Eighty-six years later, in 2013, filmmaker Simon Smith traveled the same paces that Friese-Greene had, in order to make his own film. Smith matched the original films shot by shot, mimicking everything from the timing to the angles almost perfectly.
I went to college in London for a semester in 1999 (at the sweet, green age of twenty-two!) for my first lengthy solo-voyage. To say it was a life-altering experience casts a net that barely covers the main events. At this point, there are too many pages of journals that have formed a sedimentary wall in my parents’ basement to sift through to give specifics. But now, 14 years of hindsight later, specifics are superfluous.
What lingers with me most from my time in London was the sustained state of contrast.

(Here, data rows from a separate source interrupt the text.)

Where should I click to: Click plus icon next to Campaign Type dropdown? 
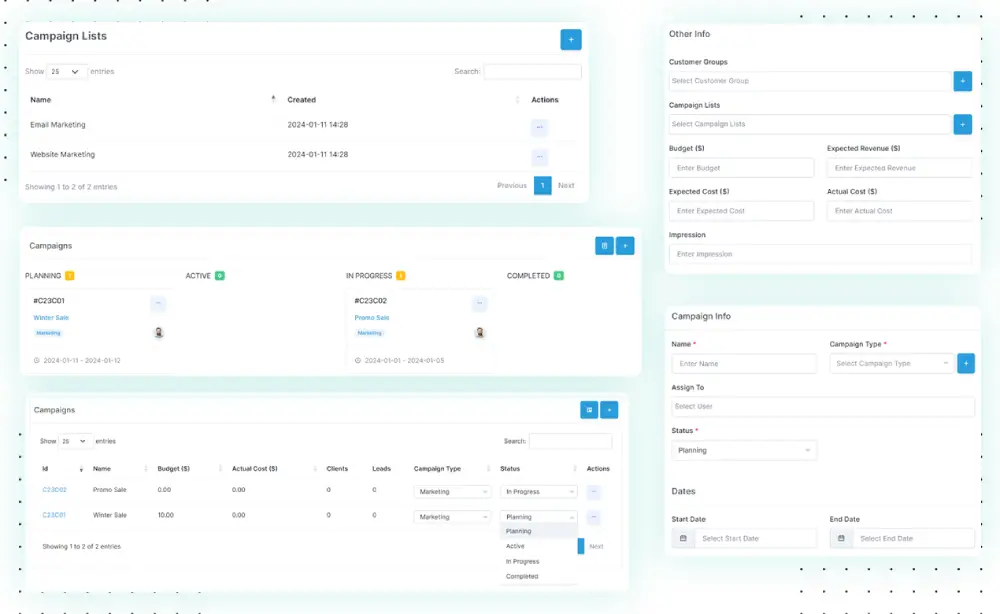pos(966,363)
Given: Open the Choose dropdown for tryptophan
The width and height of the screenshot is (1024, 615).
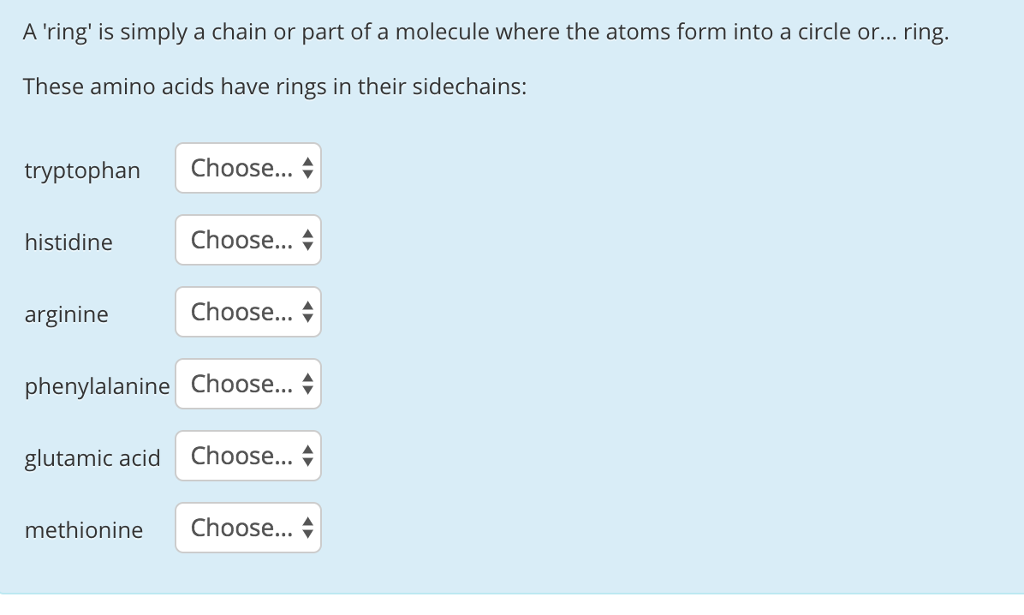Looking at the screenshot, I should [x=248, y=168].
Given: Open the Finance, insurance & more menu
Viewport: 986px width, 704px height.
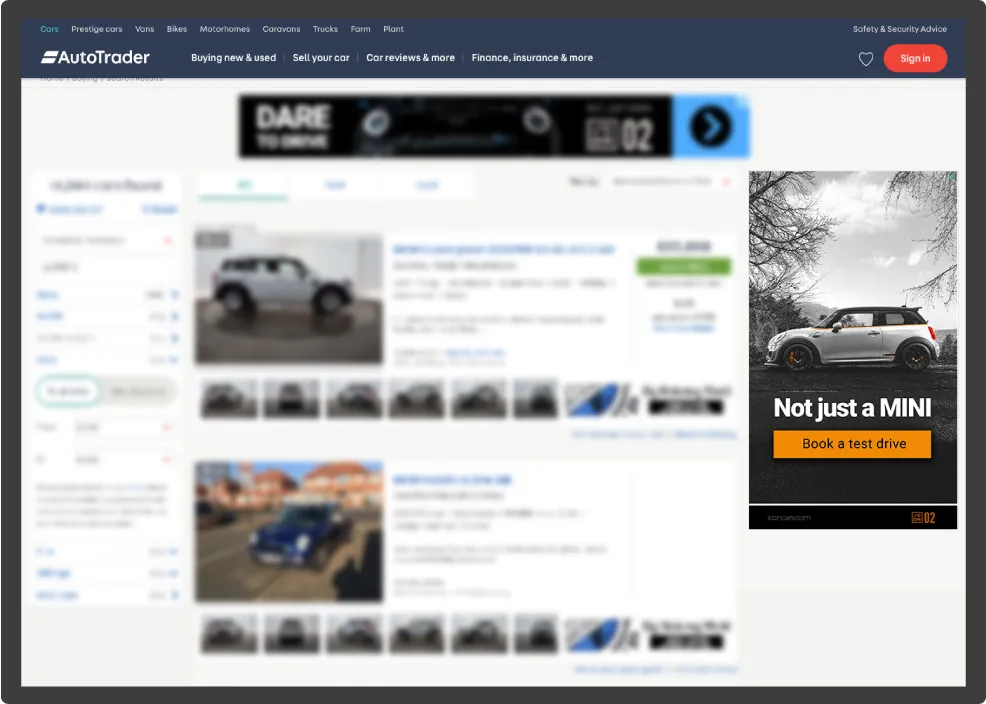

Every day was a juxtaposition of sorts. The grand of St. Paul’s Cathedral and the tiny of why-doesn’t-that-boy-like-me? The ancient of the London Bridge and the current of term paper due dates. The uber art- and-culture of Tate Gallery as motivation and the hand-held literature of Ayn Rand as inspiration. The meandering pace of sprawling walks through Hyde Park and Kew Gardens, and the speed of rushing through the Tube-Stop to get to my subway.
Rain and sun. Leafy and urban.
It was a stretch of time living in two worlds simultaneously at once.
Which is why this video settled so comfortably in my eyes: London as Two Worlds. Then and now.
Yet, in this video, these worlds appear to be more similar than they are unalike.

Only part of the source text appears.